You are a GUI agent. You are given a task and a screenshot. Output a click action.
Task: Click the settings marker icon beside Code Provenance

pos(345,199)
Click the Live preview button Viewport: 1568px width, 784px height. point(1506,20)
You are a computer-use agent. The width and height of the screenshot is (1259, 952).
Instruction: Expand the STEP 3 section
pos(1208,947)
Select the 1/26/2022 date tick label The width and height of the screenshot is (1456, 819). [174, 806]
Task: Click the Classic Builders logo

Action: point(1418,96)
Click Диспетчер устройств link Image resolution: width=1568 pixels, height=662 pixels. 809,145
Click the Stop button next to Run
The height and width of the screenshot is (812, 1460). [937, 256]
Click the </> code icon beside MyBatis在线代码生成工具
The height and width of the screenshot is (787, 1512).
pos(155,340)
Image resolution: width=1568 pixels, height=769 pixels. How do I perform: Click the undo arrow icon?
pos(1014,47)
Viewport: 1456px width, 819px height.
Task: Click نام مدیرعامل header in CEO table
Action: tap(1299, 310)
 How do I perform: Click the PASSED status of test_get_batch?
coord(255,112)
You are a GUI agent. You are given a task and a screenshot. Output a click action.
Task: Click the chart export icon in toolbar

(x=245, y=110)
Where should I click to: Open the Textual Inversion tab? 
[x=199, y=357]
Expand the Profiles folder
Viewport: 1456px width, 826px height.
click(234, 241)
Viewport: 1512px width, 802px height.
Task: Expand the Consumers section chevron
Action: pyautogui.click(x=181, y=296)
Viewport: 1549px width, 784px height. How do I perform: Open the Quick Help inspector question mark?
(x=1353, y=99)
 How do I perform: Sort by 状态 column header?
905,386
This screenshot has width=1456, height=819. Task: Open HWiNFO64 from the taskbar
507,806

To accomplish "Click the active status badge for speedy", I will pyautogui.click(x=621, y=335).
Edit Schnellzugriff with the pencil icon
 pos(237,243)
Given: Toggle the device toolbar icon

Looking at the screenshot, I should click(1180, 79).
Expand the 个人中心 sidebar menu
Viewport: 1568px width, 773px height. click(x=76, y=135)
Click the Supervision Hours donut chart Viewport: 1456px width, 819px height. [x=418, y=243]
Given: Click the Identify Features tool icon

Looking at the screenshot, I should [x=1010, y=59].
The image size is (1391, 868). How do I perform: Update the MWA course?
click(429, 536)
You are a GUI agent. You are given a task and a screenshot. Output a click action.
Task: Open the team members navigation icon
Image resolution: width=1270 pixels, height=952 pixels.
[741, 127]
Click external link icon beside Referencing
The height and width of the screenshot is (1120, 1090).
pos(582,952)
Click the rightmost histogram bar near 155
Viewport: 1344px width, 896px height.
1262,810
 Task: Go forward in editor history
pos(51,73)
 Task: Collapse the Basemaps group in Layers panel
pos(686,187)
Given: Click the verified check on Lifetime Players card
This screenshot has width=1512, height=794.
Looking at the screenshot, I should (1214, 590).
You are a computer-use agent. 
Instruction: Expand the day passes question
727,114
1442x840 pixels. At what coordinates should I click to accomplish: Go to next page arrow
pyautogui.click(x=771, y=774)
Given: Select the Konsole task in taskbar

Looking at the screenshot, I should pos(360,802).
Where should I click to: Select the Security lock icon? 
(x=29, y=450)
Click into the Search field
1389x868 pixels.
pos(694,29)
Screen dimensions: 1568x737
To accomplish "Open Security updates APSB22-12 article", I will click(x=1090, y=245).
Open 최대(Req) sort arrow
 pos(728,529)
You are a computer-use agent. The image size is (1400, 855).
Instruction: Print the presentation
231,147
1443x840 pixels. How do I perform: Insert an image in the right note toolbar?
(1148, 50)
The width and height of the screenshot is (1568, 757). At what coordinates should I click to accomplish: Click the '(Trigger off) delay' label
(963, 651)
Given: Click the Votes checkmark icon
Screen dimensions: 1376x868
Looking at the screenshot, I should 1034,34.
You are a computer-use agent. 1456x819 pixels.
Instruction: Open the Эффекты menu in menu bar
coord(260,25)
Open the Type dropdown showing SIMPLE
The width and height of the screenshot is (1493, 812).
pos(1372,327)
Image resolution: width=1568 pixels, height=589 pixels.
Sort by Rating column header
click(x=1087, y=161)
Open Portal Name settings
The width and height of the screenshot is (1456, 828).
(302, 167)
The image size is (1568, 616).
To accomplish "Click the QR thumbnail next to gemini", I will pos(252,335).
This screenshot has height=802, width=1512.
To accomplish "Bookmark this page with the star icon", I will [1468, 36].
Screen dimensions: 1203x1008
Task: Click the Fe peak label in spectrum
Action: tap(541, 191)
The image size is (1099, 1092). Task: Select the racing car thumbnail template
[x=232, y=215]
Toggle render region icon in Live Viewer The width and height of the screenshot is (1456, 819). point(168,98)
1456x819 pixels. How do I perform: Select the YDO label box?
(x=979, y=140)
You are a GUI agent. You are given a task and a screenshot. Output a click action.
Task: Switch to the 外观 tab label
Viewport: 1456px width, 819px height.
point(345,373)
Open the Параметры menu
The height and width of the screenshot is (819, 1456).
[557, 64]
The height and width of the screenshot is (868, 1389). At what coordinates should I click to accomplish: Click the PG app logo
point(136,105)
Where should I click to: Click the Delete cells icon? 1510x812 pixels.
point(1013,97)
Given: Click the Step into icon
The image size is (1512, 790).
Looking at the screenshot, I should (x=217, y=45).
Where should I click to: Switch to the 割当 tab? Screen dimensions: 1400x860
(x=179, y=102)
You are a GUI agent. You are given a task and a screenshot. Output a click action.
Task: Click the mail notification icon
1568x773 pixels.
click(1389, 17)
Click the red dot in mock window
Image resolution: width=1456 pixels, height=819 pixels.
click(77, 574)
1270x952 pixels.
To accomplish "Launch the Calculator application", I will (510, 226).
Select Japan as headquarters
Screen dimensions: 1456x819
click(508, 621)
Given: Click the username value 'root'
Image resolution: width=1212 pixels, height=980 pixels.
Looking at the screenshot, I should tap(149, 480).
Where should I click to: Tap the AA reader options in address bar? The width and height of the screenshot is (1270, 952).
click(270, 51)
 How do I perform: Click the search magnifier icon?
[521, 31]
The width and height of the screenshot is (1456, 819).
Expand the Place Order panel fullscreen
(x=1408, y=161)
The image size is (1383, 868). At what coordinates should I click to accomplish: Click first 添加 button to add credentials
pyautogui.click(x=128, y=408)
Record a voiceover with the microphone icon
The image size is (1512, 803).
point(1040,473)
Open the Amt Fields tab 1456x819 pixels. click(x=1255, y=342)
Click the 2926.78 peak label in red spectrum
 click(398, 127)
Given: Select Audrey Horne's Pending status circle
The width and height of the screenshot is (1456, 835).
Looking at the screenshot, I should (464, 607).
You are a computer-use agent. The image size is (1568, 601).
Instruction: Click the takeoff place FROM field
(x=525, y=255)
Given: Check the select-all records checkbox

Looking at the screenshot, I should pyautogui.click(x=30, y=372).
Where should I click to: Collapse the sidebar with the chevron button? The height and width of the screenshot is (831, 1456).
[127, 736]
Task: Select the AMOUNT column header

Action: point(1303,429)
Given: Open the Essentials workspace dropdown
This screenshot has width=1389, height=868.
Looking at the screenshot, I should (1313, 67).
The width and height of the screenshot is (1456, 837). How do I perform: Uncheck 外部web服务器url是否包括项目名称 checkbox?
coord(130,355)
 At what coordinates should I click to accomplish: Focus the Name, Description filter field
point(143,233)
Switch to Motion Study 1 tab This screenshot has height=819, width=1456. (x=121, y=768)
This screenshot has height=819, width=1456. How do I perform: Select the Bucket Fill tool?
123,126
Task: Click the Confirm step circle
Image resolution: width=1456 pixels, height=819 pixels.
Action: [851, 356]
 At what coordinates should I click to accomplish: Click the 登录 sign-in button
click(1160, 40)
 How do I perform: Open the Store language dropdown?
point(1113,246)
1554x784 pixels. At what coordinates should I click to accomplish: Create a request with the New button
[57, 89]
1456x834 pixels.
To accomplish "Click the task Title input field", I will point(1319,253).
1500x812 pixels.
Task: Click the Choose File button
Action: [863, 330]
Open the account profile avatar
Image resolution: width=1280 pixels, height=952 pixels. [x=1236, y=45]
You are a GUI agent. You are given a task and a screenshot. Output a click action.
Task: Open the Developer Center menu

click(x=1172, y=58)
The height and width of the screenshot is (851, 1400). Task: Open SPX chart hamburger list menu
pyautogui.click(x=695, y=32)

▶ _What to work on_: Taking the entries above, write out exactly each line from the one holding "Open the Amt" to the one holding "1456x834 pixels.", both included, and stop there.

▶ _Answer to the exercise_:
Open the Amt Fields tab 1456x819 pixels. click(x=1255, y=342)
Click the 2926.78 peak label in red spectrum
 click(398, 127)
Given: Select Audrey Horne's Pending status circle
The width and height of the screenshot is (1456, 835).
Looking at the screenshot, I should (464, 607).
You are a computer-use agent. The image size is (1568, 601).
Instruction: Click the takeoff place FROM field
(x=525, y=255)
Given: Check the select-all records checkbox

Looking at the screenshot, I should pyautogui.click(x=30, y=372).
Where should I click to: Collapse the sidebar with the chevron button? The height and width of the screenshot is (831, 1456).
[127, 736]
Task: Select the AMOUNT column header

Action: point(1303,429)
Given: Open the Essentials workspace dropdown
This screenshot has width=1389, height=868.
Looking at the screenshot, I should (1313, 67).
The width and height of the screenshot is (1456, 837). How do I perform: Uncheck 外部web服务器url是否包括项目名称 checkbox?
coord(130,355)
 At what coordinates should I click to accomplish: Focus the Name, Description filter field
point(143,233)
Switch to Motion Study 1 tab This screenshot has height=819, width=1456. (x=121, y=768)
This screenshot has height=819, width=1456. How do I perform: Select the Bucket Fill tool?
123,126
Task: Click the Confirm step circle
Image resolution: width=1456 pixels, height=819 pixels.
Action: [851, 356]
 At what coordinates should I click to accomplish: Click the 登录 sign-in button
click(1160, 40)
 How do I perform: Open the Store language dropdown?
point(1113,246)
1554x784 pixels. At what coordinates should I click to accomplish: Create a request with the New button
[57, 89]
1456x834 pixels.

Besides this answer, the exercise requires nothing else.